May 15th, 2020
Why You Should Always Have Your Employees Sign A Confidentiality Agreement
By Kevin Rivera on June 3rd, 2017
As I said in my last post, the three key documents that every employer should provide to their employees (in addition to various new hire documents required by law) is an employee handbook, an arbitration agreement, and a confidentiality agreement, sometimes also referred to as a non-disclosure agreement.
The threat of losing valuable company trade secrets to a departing employee is real, and not a matter of if, but when, it will happen. Failure to take appropriate measures to thwart against trade secret theft could result in significant loss of profitability and erosion of an established employee and customer base, and it can happen quickly and easily. It only takes a minute to copy or remove countless files containing confidential and proprietary company information to a thumb drive, or to email or upload files to the cloud.
Just look at recent headlines, as Uber recently fired its star engineer who was brought in to lead the company’s self-driving car efforts after he was accused of stealing trade secrets when he left his job at Google. But this isn’t just a problem for large tech companies. It is an issue for companies of all sizes and across industries – microbreweries, furniture stores, hotels – basically, any company that offers a product or service to customers.
Generally speaking, confidential business information that provides a business a competitive edge is eligible for trade secret protection. Trade secrets can include sales methods, distribution methods, pricing lists, recipes, marketing plans, formulas, software algorithms, and customer lists and other customer information, among others.

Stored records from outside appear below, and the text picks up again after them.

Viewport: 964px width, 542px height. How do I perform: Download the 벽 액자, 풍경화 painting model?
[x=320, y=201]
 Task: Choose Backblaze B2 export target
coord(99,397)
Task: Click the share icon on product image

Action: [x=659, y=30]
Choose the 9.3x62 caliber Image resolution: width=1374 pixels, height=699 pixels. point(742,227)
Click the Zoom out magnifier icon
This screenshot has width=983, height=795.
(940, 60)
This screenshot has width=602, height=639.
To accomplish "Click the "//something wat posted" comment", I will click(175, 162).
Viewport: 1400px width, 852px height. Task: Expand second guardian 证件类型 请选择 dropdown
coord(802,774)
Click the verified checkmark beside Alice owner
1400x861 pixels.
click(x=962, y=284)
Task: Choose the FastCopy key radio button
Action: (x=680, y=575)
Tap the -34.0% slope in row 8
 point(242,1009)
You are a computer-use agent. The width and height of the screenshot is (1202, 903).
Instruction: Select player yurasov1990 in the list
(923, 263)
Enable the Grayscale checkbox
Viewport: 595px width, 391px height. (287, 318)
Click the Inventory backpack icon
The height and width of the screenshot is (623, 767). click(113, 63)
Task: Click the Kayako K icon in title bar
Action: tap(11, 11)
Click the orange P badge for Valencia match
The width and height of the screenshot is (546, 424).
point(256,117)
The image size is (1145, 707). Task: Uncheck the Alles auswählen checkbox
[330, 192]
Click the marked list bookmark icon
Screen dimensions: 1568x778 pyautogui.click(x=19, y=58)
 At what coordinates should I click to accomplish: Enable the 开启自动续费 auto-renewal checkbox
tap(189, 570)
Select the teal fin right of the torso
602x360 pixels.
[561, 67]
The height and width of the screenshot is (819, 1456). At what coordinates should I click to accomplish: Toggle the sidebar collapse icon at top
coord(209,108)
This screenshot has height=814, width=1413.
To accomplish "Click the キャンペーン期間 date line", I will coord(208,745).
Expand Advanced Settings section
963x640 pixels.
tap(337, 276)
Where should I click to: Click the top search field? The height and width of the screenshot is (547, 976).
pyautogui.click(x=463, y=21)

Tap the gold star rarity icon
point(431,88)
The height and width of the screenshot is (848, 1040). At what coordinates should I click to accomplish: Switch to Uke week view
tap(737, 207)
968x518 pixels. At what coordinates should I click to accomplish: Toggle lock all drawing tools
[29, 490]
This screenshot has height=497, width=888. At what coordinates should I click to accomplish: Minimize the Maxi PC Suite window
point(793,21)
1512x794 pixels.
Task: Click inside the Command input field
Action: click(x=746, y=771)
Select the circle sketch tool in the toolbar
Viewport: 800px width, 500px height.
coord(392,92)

Under California law, everything that an employee acquires by virtue of his or her employment (other than their compensation) belongs to the employer. This clearly includes the employer’s trade secrets. If an employee steals a company’s proprietary information and the company seeks a court’s intervention, the company must show that it took reasonable steps to protect the information from disclosure. One of the most important steps an employer can take to meet this requirement is to have written confidentiality agreements with their employees, independent contractors, vendors and business partners.
Companies should have strong language and provisions in their agreements that provide clear definitions of protectable information, provide for the return of company property upon termination, and contain forum and choice of law provisions. A well-drafted confidentiality agreement also lessens the risk of employee theft and disclosure and may eliminate disputes about the trade secret status of certain information. When an employee resigns or is terminated, a copy of their signed confidentiality agreement should be provided to them, with a reminder that the agreement’s terms survive the employee’s separation of employment.
Action Items for Employers:
Companies should routinely audit their confidentiality agreements and practices to make sure every employee has an appropriate confidentiality agreement in place. It is important to have your agreements reviewed by experienced counsel to ensure they are up to date with current state of the law. An agreement that is too vague or contains invalid terms may render the entire agreement void and unenforceable.
And as I have written about before, if your employees have limited proficiency in English, make sure to provide them a translated agreement in the language they speak, because a court will likely invalidate your English language agreement!